Written by Bill Stovin

Are you thinking of buying an electric vehicle (EV)? Well, the province of British Columbia has just added a new incentive for higher-level charging stations at your house, condo/apartment building or workplace. It’s part of the BC Government’s plan to ensure that every new car sold in the province will be a zero-emission vehicle by 2040.

It’s another positive step in switching to more environmentally friendly cars according to Sara Fralin of Emotive, a campaign by the Fraser Basin Council, government, community groups and academic institutions, to create greater awareness of electric vehicles. Fralin was speaking last night at the inaugural presentation of GTEC’s Neighbourhood Environmental Education Project. She notes that 30 per cent of EV owners cannot charge their vehicles at home. Instead they rely on public infrastructure.

The latest incentive is on top of others offered by both the provincial and federal governments. These programs save drivers thousands of dollars depending upon the type of electric vehicle. Those vehicles eligible for rebate programs are listed here.

Fralin says the incentive programs are definitely a factor in the remarkable growth of electric cars. By 2018, there were 70, 000 EVs on the road in Canada, a 140 per cent increase over the previous year.  Over the same period globally, the spike in sales is 46 per cent.

Fralin expects electric pickup trucks to be the next big surge in sales. Also, look for more specialty electric vehicles in the future such as school buses and Zambonis.

The two commonly asked questions of Fralin are what is an electric vehicle and how do I charge them?

There are three main types: Plug-In Hybrids powered by gas and electricity and Battery Electric Vehicles which are fully electric. Also, there are fuel cell vehicles powered by Hydrogen but their manufacture is in its infancy. In case you are wondering, conventional hybrids are not considered an electric vehicle because they cannot be externally charged.

Fralin lists several benefits of owning an electric vehicle such as superior performance, reduction in the emission of greenhouse gases, low maintenance costs, savings on fuel costs and the allowance to operate in HOV lanes.

The other major question is the availability of public charging stations. It’s especially relevant for drivers considering long distance trips. There are more than 1,000 stations in BC with the majority in Metro Vancouver, ideal for commuter trips.

As sales of EVs surge, there will be a greater need for more public charging stations. Fralin is optimistic more are on the way as businesses see opportunities such as Petro-Canada which is adding more than 50 fast charging EV stations coast to coast.

It’s not just major urban centres attracting electric vehicles. Fralin points excitedly to a club of 20 EV owners in the city of Prince George in northern BC. She says the club members are enthusiastic advocates for electric vehicles. They and other EV owners volunteer with Emotive as Electric Vehicle Ambassadors.  They bring their vehicles to home shows, farmers’ markets and other events where they answer questions from the public and even take people for rides.  Fralin says it is one of the best ways for people to learn about the positive experience of owning and driving an EV.
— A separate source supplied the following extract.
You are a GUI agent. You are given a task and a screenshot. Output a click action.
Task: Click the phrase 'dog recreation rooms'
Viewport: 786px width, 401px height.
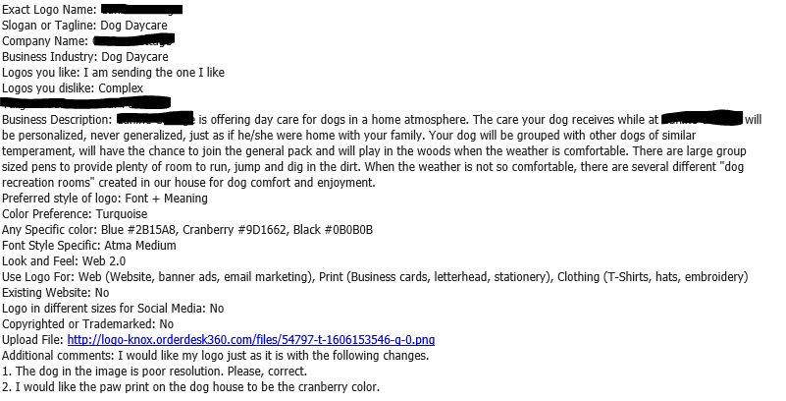pos(373,175)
One of the reasons Emotive arranges for test drives at events is the fact there are often few EVs at auto dealership lots. In other words, there is no assurance that EVs on the lot can be purchased. Supply is simply not keeping up with demand.  Just one more sign of the growing interest in electric vehicles and green technology and the need, in BC, of more pressure on dealers to keep up with the demand.